TORONTO -- Toronto police are investigating a possible hate crime in connection with a disturbing letter sent to the president of the Elementary Teachers of Toronto (ETT).

Jennifer Brown is a trailblazer who oversees the largest teachers’ local in North America.

“As such, that’s 11,000 members — looking at their working conditions, bargaining goals,” she said.

“I’ve received treatment from my colleagues, even from within, much differently than any other president,” she said.

Brown is the first Black person to serve as ETT president — a local of the Elementary Teachers Federation of Ontario. 

She says she was the target of racist hate mail and was made aware of a letter addressed to her in February.

She tells CTV News Toronto that a torn piece of a Toronto Star article that she was featured in, had racial slurs handwritten over it, including the N-word and racist references to her Jamaican heritage.

The article titled “Thorncliffe Park school suddenly closes” was issued on December 4, 2020.

“I was scared, I was shaken,” a visibly distraught Brown told CTV News Toronto.

She never physically held the letter, but said she was told about it earlier this year.

“The letter was sent to the provincial office. I was told at the time that there was racist hate mail addressed to me,” Brown said.

“I wanted to find out as much as I could about it without actually having to read it and have the poison affect me.”

Her husband read the letter to her in March.

“It takes a toll on her individually, it takes a toll on a family,” said Hayton Morrison. 

“What hurts so much is to think that the letter that I received could possibly have been sent by a fellow colleague,” Brown said.

In a statement to CTV News Toronto, a Toronto police spokesperson said the Hate Crime Unit is investigating the incident.

“Despite extensive inquiries by the investigator, including sending the letter off for forensic testing, a suspect has not been identified at this time and no arrests have been made,” the statement reads.

“What are they doing to teachers in the classroom?
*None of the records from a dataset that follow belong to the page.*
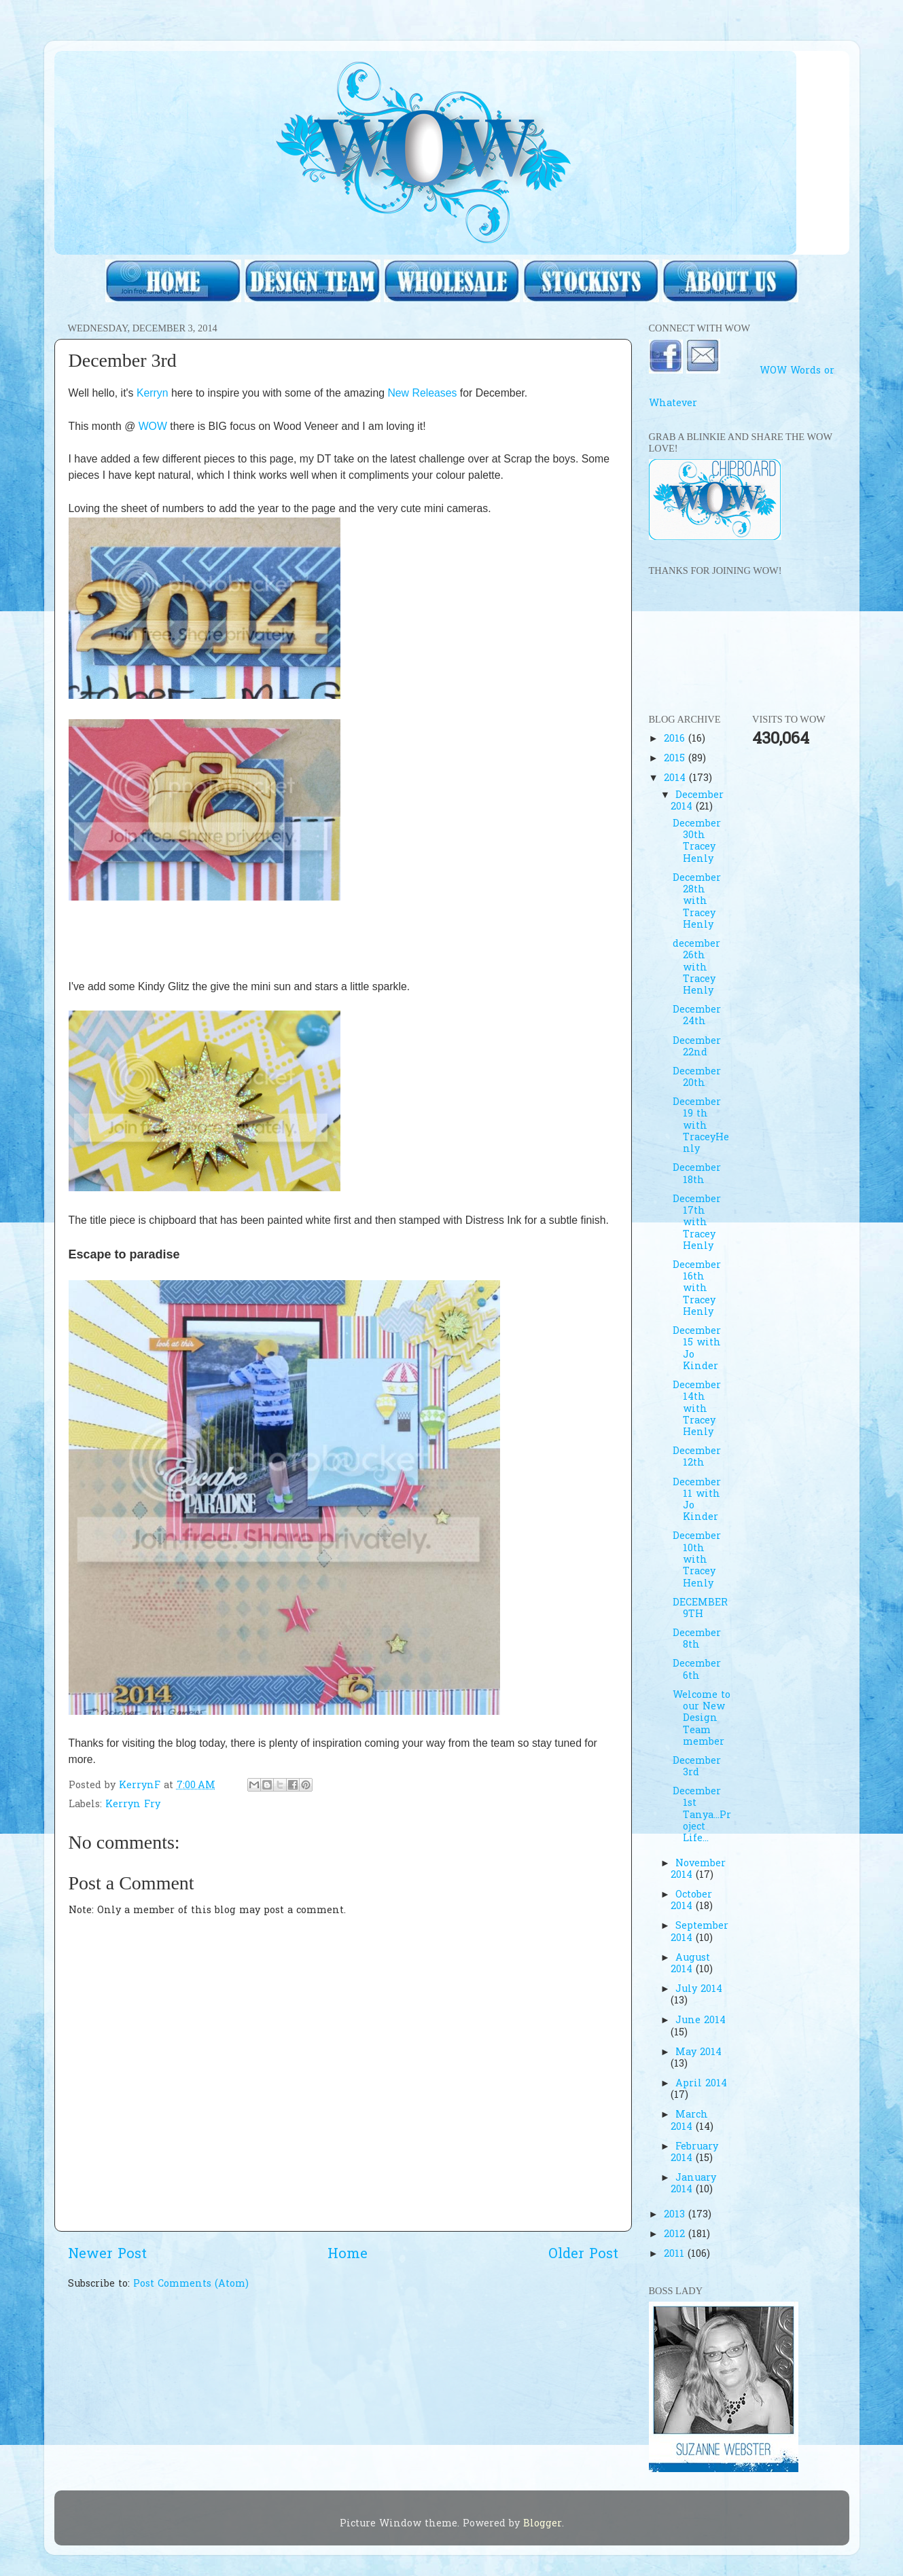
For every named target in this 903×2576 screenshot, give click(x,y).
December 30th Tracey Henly (697, 842)
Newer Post (107, 2255)
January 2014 (693, 2184)
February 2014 (694, 2153)
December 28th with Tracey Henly (697, 901)
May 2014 (698, 2053)
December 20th (697, 1078)
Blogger (542, 2524)
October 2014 (691, 1901)
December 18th (697, 1174)
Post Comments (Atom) (191, 2284)
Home (347, 2255)
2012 (676, 2235)
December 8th (697, 1639)
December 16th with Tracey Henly (697, 1289)
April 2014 (701, 2084)
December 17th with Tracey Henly (697, 1223)
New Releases (422, 393)
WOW (153, 426)
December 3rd (697, 1767)
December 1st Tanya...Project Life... (702, 1815)
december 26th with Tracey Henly (696, 967)
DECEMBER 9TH (700, 1609)
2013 (676, 2215)
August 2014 (690, 1964)
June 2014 (700, 2021)
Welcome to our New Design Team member (701, 1718)
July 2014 (698, 1989)
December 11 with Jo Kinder (697, 1500)
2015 (676, 759)
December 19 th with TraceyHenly (701, 1126)
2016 (676, 739)
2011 (676, 2254)
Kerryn (153, 393)
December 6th (697, 1670)
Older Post (583, 2255)
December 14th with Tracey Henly (697, 1409)
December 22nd (697, 1047)
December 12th (697, 1457)
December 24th (697, 1016)
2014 (676, 779)
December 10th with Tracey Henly (697, 1560)
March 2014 (689, 2121)
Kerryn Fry (132, 1805)
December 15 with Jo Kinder (697, 1349)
What are they doing to students in the classroom? That’s my concern,” Brown said.

A similar incident happened in February, during Black History Month. A Toronto District School Board (TDSB) teacher confirmed receiving a racist letter in connection with an anti-Black racism course he was teaching at the time.

Brown is speaking out about the incident in case there are other victims suffering in silence. 

“My plea for my fellow teachers is, if they have received racist hate mail, please come forward as I am working closely with the Toronto Police to support their investigation of the hate mail. Their story and evidence will help to bring the perpetrator to justice,” she said.

Morrison is supportive of his wife, but says her reliving the event takes a toll. 

“I think it’s great that she’s doing it, but I think it’s so sad that she has to do it,” Morrison said.

‘A serious racism problem’ within TDSB

In the 2019-2020 school year, 291 hate incident reports were filed by TDSB staff — 70 per cent involved race, with 41 per cent specifically involving anti-Black racism.

According to the TDSB’s human rights report, the number of complaints remained steady compared to the year before, even with schools closing after March 14, 2020 due to COVID-19.

“Specifically, incidents citing anti-Black racism exceeded all other incidents reported by a wide margin,” the report reads.

“Employees of the TDSB are required through policy to report to managerial staff any incidents of hate, bias or racism that they encounter through “hate activity reports. Incidents of racism and hate occur in TDSB schools daily and they do so in significant numbers.”

Brown says there has been an increase in divisiveness within the union.

“There has a been a lot of toxic conversation and it’s created a very volatile environment on social media, as well as on e-mail.”

She said many attacks have been directed at her, which have made it much harder to do the work she was elected to do.

“It’s hard not to take it personally, as the first Black union leader,” Brown said.

Dr. Natalie Delia Deckard says it’s a heavy burden to bear.

“You can never actually stand for yourself. You’re a credit or a liability to an entire demographic group of people to your entire race.”

The murder of George Floyd by a white Minneapolis police officer last May sparked a worldwide movement around anti-Black racism.

Racism is a decades-old problem, but Dr. Richard Douglass-Chin, a founding member of Researchers, Academics and Advocates of Color for Equity in Solidarity, says recent activism could be a catalyst for the pushback.

“I expect to see more of it, not less,” he said.

“But, I think we also need to be cognizant and aware of how we’re going to deal with that and so I think the government is actually thinking about legislation around hate speech.”

Researchers at York University found seven in 10 Black Canadians have experienced racism on a regular or occasional basis, according to an interim report produced in partnership with the Canadian Race Relations.

Brown said a number of action steps have been taken to help address racism within the union. Some of the steps include a listening tour, the addition of a new role to deal with human rights violations, and bringing in experts to speak with members impacted by racism.

She is working alongside police and hopes her experience will serve as encouragement for other potential victims to come forward.

“Racism is not acceptable and it hurts everyone.”

Police call the crimes “completely unacceptable” and are urging anyone with information to contact them.

Police say “even the smallest piece of information could prove vital in finding answers.”